This community organizer debate seems to have "legs" as the journalists like to say. Some on the left seem to think it is a winning argument and so are still pushing Obama as community organizer as superior to Sarah Palin as governor of Alaska. This despite the fact that Obama himself clearly viewed it as less than a rousing success.
In fact, he famously couldn't even explain it when he first accepted the offer:
Luckily, for those of us without a lot of free time to do the research, Byron York has looked into Obama's stint as community organizer. So he can fill us in on exactly what was involved and what was accomplished. The bottom line is that Obama doesn't so much accomplish things as convince people he can and then move on.
Has any of that brought about the change Obama spoke of back in 1985? Not in any large sense. But if Obama doesn’t have much to show for his years as an organizer, it’s fair to say that many of the people he touched revere him deeply.

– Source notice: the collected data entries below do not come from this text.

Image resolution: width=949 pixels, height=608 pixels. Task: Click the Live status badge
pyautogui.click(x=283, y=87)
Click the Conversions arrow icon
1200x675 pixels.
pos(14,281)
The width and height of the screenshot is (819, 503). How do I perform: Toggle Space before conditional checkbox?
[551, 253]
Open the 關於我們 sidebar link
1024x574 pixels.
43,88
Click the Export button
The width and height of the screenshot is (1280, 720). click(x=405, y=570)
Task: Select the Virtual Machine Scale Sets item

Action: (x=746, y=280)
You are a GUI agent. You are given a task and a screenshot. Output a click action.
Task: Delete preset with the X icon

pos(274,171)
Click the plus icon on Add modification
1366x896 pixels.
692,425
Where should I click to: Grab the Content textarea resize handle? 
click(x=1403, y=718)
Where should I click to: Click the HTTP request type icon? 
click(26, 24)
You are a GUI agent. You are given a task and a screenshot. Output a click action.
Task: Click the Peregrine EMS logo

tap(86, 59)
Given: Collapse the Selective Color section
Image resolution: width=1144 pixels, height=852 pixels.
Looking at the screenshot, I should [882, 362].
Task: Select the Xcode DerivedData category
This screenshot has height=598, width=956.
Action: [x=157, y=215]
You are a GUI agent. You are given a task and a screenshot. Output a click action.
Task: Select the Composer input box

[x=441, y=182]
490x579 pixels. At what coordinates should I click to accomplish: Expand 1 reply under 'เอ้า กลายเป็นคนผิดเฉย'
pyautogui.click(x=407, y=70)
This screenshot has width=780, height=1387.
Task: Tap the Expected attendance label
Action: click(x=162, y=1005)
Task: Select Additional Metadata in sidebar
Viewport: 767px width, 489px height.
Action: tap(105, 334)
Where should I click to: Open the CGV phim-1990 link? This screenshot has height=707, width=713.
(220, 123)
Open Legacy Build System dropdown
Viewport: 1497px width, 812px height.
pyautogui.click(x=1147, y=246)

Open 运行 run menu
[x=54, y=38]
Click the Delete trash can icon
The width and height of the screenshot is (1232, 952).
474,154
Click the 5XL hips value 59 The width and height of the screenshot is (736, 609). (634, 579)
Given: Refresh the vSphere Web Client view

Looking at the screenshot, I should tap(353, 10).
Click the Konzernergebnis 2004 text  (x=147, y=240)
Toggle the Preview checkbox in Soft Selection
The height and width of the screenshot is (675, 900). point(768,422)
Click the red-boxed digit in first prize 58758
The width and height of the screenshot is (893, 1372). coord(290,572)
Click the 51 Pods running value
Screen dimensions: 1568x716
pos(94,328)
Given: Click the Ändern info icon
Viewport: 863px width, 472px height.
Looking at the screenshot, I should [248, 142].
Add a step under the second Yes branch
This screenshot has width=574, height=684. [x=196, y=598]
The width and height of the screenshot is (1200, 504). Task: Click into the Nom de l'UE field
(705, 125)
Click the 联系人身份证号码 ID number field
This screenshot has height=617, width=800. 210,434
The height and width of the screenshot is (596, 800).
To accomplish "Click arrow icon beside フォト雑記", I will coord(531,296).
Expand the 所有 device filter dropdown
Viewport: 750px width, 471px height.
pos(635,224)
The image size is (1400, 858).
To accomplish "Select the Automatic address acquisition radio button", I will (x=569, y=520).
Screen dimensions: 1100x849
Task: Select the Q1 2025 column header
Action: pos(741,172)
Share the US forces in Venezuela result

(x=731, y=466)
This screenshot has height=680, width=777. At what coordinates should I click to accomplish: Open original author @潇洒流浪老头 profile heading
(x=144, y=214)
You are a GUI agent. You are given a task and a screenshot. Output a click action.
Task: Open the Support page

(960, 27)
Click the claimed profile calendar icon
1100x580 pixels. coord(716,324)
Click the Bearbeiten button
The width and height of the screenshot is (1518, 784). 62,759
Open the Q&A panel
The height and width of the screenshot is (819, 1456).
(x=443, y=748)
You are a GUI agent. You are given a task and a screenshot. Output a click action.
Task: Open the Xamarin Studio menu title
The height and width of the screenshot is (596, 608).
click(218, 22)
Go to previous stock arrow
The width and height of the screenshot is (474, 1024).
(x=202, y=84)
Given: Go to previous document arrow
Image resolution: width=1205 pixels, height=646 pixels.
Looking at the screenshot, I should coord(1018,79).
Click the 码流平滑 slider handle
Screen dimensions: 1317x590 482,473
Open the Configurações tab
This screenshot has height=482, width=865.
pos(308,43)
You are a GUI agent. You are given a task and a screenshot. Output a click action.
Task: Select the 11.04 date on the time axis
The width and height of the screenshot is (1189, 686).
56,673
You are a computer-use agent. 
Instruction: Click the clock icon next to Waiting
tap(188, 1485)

Remember what Loretta Augustine-Herron said: Obama had such a powerful presence that he made her believe he could do the job, even though there was little in his résumé to suggest he could. Does that sound familiar to anyone who has watched the Obama campaign? When hope is the product, Obama can sell it with the best of them.When he left for law school, Obama wondered what he had accomplished as an organizer. He certainly had some achievements, but he did not — perhaps could not — concede that there might be something wrong with his approach to Chicago’s problems. Instead of questioning his own premises, he concluded that he simply needed more power to get the job done. So he made plans to run for political office. And in each successive office, he has concluded that he did not have enough power to get the job done, so now he is running for the most powerful office in the land.And what if he gets it? He’ll be the biggest, strongest organizer in the world. He’ll dazzle the country with his message of hope and possibility. But we shouldn’t expect much to actually get done.
IMO, this is at the heart of Obama's failed approach and why this community organizer debate is interesting. Despite all of his vaunted intelligence and ability to listen he can't seem to question his basic worldview. He seems convinced that big government paternalism can change the world for the better despite no actual record of having done so. He wows people with his personality and rhetoric but nothing really ever changes except that he moves up the political ladder.
In this sense Obama really is a marketing plan rather than an actual accomplished leader. Hence his best case for leadership skills is his presidential campaign! He is the type of worker who never seems to do much but still manages to convince his bosses to promote him.
It is up to the voters to decide that Obama hasn't earned this promotion.